In this blog post, we will have a quick look at the basics of Azure Governance and how you can use Locks in Azure to govern your environment and protect resources from accidental deletion or changes. Cloud Computing is excellent, and you can deploy and delete services in seconds and go full speed. However, with that, there are also many challenges that are coming your way. Think about control over cost, security, or compliance. You don’t want everyone to be able to deploy a large Mv2-series virtual machine to test their application, and you might also not want people deploying services all over the world using one of the 55 Azure regions worldwide. The way to prevent things like this is called technical governance. However, it can be implemented in different ways.
The traditional approach was that you set a team or a person in front of the cloud, which can be called a cloud custodian or cloud broker team. And this team then decided on which services are going to get deployed and how. Now with that approach, people and processes become the limiting factor if you look at speed and agility.
To take advantage of speed and agility of the cloud, you want to give developers, operations people, or even teams and divisions in your company, but stay in control of the cloud environment. With Azure, we provide you with exactly these management tools, to make sure that you can keep control, but also keep the speed and agility the cloud promises.
Azure Resource Manager offers a couple of different tools for Azure Governance like Management Groups, Azure Policies, Azure Blueprints, Cost Management, and many more. In this quick blog, we will have a look at one of the basics called Azure Locks, which are part of the foundation. If you need to get started with Azure and especially Azure Governance, I created a blog post with some useful links.
Lock resources to prevent unexpected changes and deletion of Azure resources
We all have been there, we wanted to clean up some resources quickly or quickly run a script which changes a couple of settings, and we realized we just made a huge mistake. That is why it is great to have some locks in place to prevent unexpected changes and deletion to happen. With locks in Azure, you can lock a subscription, resource group, or resource to prevent other users in your organization from accidentally deleting or modifying critical resources.
Lock Types
You can set the lock level to CanNotDelete or ReadOnly. In the portal, the locks are called Delete and Read-only, respectively.
- CanNotDelete means authorized users can still read and modify a resource, but they can’t delete the resource.
- ReadOnly means authorized users can read a resource, but they can’t delete or update the resource. Applying this lock is similar to restricting all authorized users to the permissions granted by the Reader role.
You can find more information about the lock types here.
Permissions to create or delete locks
You will need to have access to Microsoft.Authorization/* or Microsoft.Authorization/locks/* to create or delete locks. By default, only the build-in roles Owner and User Access Administrator have these permissions.

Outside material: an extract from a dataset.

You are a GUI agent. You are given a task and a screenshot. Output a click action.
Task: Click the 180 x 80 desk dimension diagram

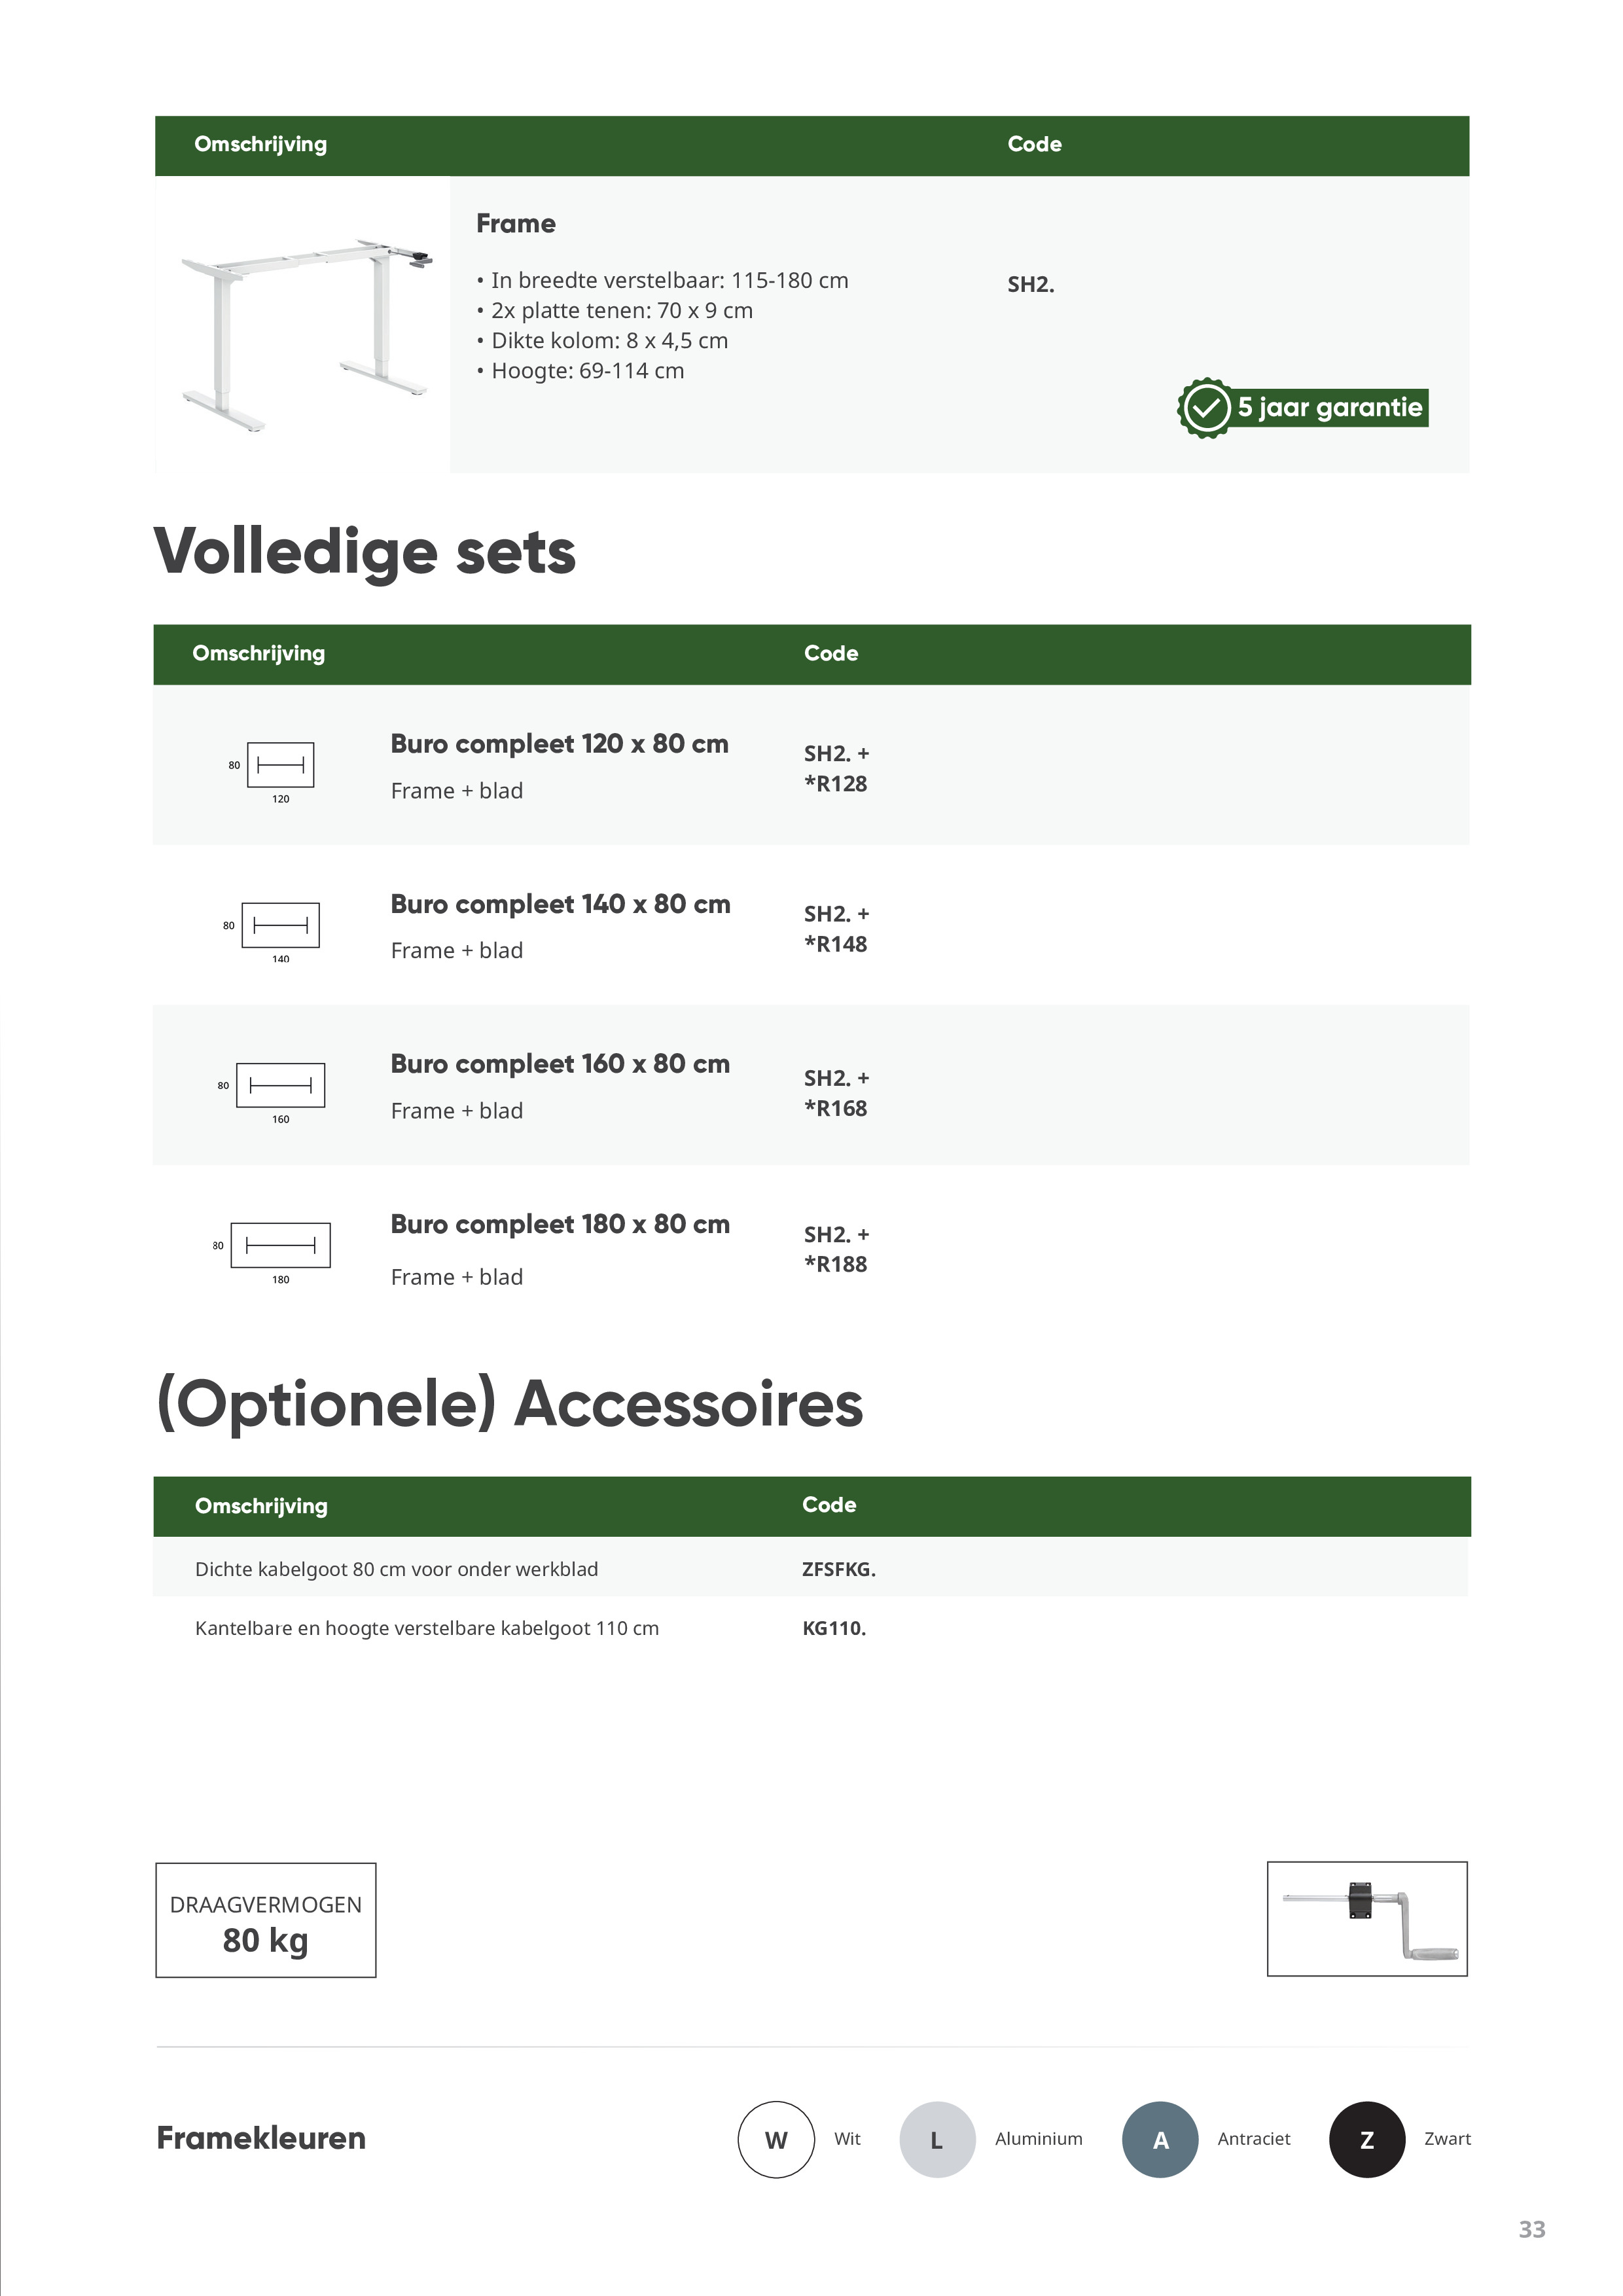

Locks apply restrictions across all users and roles and are be applied to different scopes. These scopes are subscription, resource groups, or resources, and all resources within that scope inherit the same lock. If you have multiple locks in place, the most restrictive lock in the inheritance is applied. If you want to know more about permissions to set locks, you can find more information here.
How to lock a resource group
As an example of how locks can work, I wanted to show you how you can lock a resource group. You can create and assign locks using different methods and tools like the Azure Portal, Azure CLI, Azure PowerShell, Azure Resource Manager templates, or the REST API.
In the portal open up your resource group, in the settings blade, you click on Locks.
After that, you can click on Add and configure the lock.
Now, if someone tries to delete this resource group, he will get the following error.
You can also set the lock using PowerShell:
New-AzResourceLock -LockName LockMyVNET -LockLevel CanNotDelete -ResourceGroupName azure-rg
Or the Azure CLI:
az lock create --name LockMyVNET --lock-type CanNotDelete --resource-group azure-rg
If you want to learn more about Azure Governance and especially Azure Locks, check out the following link to Microsoft Docs:
- Microsoft Docs Lock resources to prevent unexpected changes
- Microsoft Docs Azure governance documentation
I hope this gives you an understanding of locks in Azure if you have any questions, feel free to leave a comment.
Tags: ARM, Azure, Azure Locks, Azure Resource, Azure Resources, Changes, Cloud Management, Deletion, Governance, Lock, Locks, Management, Microsoft, Protect, Techincal Last modified: March 15, 2020
Excellent blog post, very useful both in content and providing links back to the MS Documentation.
I hope you don’t mind but I spotted some minor typos I thought I’d flag for you:
“These [copes] are subscription”
“I hope this gives you an understanding of [looks] in Azure“
“…and you might also [don’t]* want people deploying services all over the”
*replace with ‘not’.
“…know more about permissions to set [looks], you can find more information here.”
Thanks, Lewis, fixed it :)
I will repeat my suggestion to MS UX team: if lock is enabled – please just grey out delete button instead of allowing to delete and sending “failed to delete” notification later.